> [Exercise brief] Transcribe verbatim the span of lines that opens with the line containing "This screenshot has width=486, height=835." and closes with the last line of the data below.
=== Begin Enclosure ===
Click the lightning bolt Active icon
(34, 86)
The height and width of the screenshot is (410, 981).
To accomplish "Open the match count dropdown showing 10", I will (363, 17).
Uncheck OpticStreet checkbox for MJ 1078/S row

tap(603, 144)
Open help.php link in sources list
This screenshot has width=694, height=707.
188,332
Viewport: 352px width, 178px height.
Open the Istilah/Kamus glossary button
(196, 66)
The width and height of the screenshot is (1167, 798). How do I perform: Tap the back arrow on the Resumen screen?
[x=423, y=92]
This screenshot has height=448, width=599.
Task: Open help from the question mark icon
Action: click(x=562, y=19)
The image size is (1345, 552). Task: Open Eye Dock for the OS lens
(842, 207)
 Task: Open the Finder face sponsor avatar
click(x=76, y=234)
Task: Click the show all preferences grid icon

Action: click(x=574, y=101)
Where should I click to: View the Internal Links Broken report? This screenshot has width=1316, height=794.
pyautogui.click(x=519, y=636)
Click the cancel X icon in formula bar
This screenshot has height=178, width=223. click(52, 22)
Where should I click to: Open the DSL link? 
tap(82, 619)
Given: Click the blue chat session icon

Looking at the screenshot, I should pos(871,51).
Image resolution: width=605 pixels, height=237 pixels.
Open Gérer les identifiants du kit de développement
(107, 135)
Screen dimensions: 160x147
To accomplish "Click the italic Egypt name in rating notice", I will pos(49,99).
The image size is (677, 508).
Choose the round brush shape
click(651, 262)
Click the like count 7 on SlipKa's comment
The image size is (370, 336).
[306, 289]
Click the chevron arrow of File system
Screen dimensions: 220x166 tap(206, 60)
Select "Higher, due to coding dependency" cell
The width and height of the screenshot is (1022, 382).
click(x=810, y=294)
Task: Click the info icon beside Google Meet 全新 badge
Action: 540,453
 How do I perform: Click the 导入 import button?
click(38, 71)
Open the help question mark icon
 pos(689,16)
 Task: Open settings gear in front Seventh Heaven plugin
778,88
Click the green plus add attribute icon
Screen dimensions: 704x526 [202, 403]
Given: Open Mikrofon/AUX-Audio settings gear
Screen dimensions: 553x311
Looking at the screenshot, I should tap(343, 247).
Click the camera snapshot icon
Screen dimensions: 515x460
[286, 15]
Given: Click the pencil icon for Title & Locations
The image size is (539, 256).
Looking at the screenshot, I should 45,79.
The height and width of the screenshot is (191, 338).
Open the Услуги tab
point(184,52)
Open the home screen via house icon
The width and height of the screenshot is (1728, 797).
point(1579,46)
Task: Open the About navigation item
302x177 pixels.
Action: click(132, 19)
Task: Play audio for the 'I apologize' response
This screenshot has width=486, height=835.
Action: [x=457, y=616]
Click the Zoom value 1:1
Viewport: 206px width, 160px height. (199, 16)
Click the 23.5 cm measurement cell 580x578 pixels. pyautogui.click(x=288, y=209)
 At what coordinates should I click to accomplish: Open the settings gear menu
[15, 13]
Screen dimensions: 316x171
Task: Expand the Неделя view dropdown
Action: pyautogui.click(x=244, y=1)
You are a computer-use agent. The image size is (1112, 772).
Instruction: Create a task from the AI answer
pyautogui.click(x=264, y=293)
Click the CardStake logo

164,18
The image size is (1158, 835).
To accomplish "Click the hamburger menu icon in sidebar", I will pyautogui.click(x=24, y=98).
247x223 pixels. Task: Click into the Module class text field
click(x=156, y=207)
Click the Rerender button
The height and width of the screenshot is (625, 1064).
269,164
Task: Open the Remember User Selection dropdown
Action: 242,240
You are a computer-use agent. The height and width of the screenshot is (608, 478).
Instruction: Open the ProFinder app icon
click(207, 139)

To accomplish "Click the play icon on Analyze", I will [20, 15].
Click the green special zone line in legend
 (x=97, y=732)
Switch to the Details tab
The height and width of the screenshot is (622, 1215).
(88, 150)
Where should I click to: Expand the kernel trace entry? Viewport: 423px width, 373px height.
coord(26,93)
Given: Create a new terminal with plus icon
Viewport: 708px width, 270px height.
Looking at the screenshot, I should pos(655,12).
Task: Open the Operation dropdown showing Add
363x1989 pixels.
=== End Enclosure ===
> [Task output]
This screenshot has width=486, height=835.
Action: [x=457, y=616]
Click the Zoom value 1:1
Viewport: 206px width, 160px height. (199, 16)
Click the 23.5 cm measurement cell 580x578 pixels. pyautogui.click(x=288, y=209)
 At what coordinates should I click to accomplish: Open the settings gear menu
[15, 13]
Screen dimensions: 316x171
Task: Expand the Неделя view dropdown
Action: pyautogui.click(x=244, y=1)
You are a computer-use agent. The image size is (1112, 772).
Instruction: Create a task from the AI answer
pyautogui.click(x=264, y=293)
Click the CardStake logo

164,18
The image size is (1158, 835).
To accomplish "Click the hamburger menu icon in sidebar", I will pyautogui.click(x=24, y=98).
247x223 pixels. Task: Click into the Module class text field
click(x=156, y=207)
Click the Rerender button
The height and width of the screenshot is (625, 1064).
269,164
Task: Open the Remember User Selection dropdown
Action: 242,240
You are a computer-use agent. The height and width of the screenshot is (608, 478).
Instruction: Open the ProFinder app icon
click(207, 139)

To accomplish "Click the play icon on Analyze", I will [20, 15].
Click the green special zone line in legend
 (x=97, y=732)
Switch to the Details tab
The height and width of the screenshot is (622, 1215).
(88, 150)
Where should I click to: Expand the kernel trace entry? Viewport: 423px width, 373px height.
coord(26,93)
Given: Create a new terminal with plus icon
Viewport: 708px width, 270px height.
Looking at the screenshot, I should pos(655,12).
Task: Open the Operation dropdown showing Add
363x1989 pixels.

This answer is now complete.